Abstract: We present a method for active inference with partial observations in stochastic systems through incentive design, also known as the leader-follower game. Consider a leader agent who aims to infer a follower agent's type given a finite set of possible types. Different types of followers differ in either the dynamical model, the reward function, or both. We assume the leader can partially observe a follower's behavior in the stochastic system modeled as a Markov decision process, in which the follower takes an optimal policy to maximize a total reward. To improve inference accuracy and efficiency, the leader can offer side payments (incentives) to the followers such that different types of them, under the incentive design, can exhibit diverging behaviors that facilitate the leader's inference task. We show the problem of active inference through incentive design can be formulated as a special class of leader-follower games, where the leader's objective is to balance the information gain and cost of incentive design.
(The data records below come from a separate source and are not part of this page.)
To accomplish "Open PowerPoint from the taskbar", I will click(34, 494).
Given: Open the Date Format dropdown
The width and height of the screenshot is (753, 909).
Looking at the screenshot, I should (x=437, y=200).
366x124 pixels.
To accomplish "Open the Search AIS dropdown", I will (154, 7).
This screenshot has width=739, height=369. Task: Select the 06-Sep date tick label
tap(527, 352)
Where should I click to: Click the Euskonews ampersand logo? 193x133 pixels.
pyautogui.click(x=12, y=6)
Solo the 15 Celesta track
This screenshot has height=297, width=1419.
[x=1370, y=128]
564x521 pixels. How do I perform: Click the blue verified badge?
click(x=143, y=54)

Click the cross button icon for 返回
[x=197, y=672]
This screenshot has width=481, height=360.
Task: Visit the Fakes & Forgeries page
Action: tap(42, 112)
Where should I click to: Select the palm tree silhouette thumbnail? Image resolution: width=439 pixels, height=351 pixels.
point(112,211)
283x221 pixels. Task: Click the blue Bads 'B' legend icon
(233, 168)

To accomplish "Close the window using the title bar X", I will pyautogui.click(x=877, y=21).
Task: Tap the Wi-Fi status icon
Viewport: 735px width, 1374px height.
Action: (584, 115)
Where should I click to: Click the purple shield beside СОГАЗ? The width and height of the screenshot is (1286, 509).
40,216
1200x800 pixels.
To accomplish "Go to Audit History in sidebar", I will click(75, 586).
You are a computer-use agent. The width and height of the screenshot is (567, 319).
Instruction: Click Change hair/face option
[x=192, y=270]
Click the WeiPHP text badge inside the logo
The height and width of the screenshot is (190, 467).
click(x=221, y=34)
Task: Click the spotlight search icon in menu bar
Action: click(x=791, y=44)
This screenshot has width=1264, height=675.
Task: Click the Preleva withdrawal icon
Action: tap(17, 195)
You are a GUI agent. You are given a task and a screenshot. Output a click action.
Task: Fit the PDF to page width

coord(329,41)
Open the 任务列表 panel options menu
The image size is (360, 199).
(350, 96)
The information gain is measured by the entropy of the estimated follower's type given partial observations. Furthermore, we demonstrate that this problem can be solved by reducing a single-level optimization through softmax temporal consistency between followers' policies and value functions. This reduction allows us to develop an efficient gradient-based algorithm. We utilize observable operators in the hidden Markov model (HMM) to compute the necessary gradients and demonstrate the effectiveness of our approach through experiments in stochastic grid world environments.